53. D. Epistasis is the phenomenon of one gene modifying another’s expression. Polygenes are
the genes involved in that modification. A dilution gene would be an example of a modifying
gene. However, pleiotropy occurs when a single gene influences multiple phenotypic traits
(such as a particular protein found in multiple structures).
Page 6 of 12
54. A. Coat length is an autosomal trait with short being dominant to long. Black/red color is an
X-linked trait expressed through X-inactivation. The homozygous short-haired, black male is
of genetype LLXbY and the long-haired, red female is of genotype llXrXr. F1 progeny would
be all heterogygous short-hairs (Ll) and half would be red males (XrY) and half would be
calico females (XbXr). If these two F1 progeny were crossed to create an F2 generation, 3 of
the 16 resulting kittens would be short-haired calicos (use a Punnett square to figure this out).
Therefore the answer is A (1/2 and 3/16).
55. B. Answers A, C and D are wrong because all contain only a single copy of the X
chromosome (and two are needed for X-inactivation to take place). Therefore, the only
possible answer is XXY, in which non-disjunction occurred in one of the parents of this
male.
56. A. Answer D is incorrect because it is not specifically X-linked. Answers B and C are
incorrect because X-deactivation occurs randomly. There is no way to selective inactivate
only maternal or paternal X-chromosomes.
57. D. The passage explains that the pigment-producing cells originate at the neural crest (which
later forms the spinal chord of the cat) and migrate away from the crest. Therefore, areas
furthest from the body are most likely not to have these pigment-producing cells. Answers A,
B and C all are part of or lie along the neural crest structure and are therefore most likely to
express color. Answer D, the paws, are the furthest away from the neural crest and therefore
the mostly likely to be white.
58. D. All of the options are involved in genetic expression, thereby contributing to the
phenotype of an organism.
59. C. This requires that you have some knowledge regarding the end fates of embryonic tissue.
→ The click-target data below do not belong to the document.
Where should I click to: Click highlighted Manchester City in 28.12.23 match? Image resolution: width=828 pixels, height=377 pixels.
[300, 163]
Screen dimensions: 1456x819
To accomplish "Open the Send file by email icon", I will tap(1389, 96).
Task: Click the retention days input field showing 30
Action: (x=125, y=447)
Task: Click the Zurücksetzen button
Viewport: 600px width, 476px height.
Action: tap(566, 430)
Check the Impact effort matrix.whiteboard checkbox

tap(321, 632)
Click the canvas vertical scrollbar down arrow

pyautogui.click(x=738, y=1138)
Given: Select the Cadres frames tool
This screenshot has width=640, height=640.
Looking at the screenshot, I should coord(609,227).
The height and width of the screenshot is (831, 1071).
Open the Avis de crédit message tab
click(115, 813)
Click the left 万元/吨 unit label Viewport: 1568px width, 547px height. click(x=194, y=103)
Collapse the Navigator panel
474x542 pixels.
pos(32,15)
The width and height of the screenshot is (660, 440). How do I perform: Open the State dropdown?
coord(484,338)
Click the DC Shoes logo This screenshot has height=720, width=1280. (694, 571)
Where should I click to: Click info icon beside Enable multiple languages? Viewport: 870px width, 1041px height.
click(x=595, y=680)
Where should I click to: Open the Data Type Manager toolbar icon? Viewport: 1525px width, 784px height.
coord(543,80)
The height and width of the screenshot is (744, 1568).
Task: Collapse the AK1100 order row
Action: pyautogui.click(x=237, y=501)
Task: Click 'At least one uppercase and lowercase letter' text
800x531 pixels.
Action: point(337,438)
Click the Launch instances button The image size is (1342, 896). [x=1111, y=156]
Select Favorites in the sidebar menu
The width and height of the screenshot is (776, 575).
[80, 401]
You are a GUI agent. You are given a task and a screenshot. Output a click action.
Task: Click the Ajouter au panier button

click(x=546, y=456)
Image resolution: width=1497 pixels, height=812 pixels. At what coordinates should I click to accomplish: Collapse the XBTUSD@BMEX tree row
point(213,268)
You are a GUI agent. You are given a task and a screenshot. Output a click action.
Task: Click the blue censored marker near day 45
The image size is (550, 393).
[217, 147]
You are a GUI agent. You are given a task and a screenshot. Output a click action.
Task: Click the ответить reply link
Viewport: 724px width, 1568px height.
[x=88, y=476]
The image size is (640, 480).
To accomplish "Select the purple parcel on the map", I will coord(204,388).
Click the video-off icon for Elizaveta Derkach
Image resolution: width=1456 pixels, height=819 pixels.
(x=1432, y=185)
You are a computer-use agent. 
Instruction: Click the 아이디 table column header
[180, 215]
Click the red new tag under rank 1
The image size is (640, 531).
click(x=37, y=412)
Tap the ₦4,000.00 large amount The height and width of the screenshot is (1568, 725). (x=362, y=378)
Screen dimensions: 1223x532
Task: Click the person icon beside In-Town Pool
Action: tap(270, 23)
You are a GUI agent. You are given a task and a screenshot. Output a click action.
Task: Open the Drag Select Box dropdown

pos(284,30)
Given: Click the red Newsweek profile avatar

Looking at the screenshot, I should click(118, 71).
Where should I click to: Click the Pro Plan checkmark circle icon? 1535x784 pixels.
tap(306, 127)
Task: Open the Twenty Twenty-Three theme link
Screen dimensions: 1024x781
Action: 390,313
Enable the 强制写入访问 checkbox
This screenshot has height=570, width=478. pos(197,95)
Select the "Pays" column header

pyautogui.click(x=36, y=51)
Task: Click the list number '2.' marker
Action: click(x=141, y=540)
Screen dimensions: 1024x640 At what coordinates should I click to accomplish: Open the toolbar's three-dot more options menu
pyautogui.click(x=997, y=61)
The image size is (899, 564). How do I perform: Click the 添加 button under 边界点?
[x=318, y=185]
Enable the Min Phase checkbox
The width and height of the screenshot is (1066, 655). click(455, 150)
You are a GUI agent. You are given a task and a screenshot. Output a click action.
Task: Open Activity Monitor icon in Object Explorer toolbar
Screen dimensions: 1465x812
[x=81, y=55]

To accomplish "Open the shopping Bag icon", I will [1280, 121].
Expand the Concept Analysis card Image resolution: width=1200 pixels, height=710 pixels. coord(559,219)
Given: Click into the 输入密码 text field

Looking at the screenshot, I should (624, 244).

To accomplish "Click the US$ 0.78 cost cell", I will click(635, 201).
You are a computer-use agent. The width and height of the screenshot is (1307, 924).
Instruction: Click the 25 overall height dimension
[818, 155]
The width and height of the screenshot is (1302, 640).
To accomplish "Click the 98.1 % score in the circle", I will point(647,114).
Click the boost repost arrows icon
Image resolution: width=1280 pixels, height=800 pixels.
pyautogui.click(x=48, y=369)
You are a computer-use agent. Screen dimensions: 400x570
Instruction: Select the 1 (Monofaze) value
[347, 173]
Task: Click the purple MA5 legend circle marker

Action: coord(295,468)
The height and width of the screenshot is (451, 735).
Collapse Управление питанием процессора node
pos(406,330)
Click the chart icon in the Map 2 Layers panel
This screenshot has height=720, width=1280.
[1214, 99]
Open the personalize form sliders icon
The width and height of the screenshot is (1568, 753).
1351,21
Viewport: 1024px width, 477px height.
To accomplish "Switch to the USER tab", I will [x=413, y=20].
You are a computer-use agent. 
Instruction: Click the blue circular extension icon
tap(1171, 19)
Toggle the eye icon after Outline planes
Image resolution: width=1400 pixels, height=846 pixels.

Skin cells are derived from the ectodermal germ layer of the embryo.
60. D. Inbreeding involves the mating of relatives or a very small gene pool. Therefore it is
unlikely to increase the genetic diversity of the population. The level of aggression in a
population is not necessarily increased by inbreeding. The rate of spontaneous mutation is
relatively constant across a species and has nothing to do with patterns of reproduction.
Therefore, it follows that incidence of expression of deleterious recessive traits would
increase. If the participants in the inbreeding are carriers of recessive traits, their offspring
are more likely to be homozygous for the deleterious alleles than if out-breeding occurred.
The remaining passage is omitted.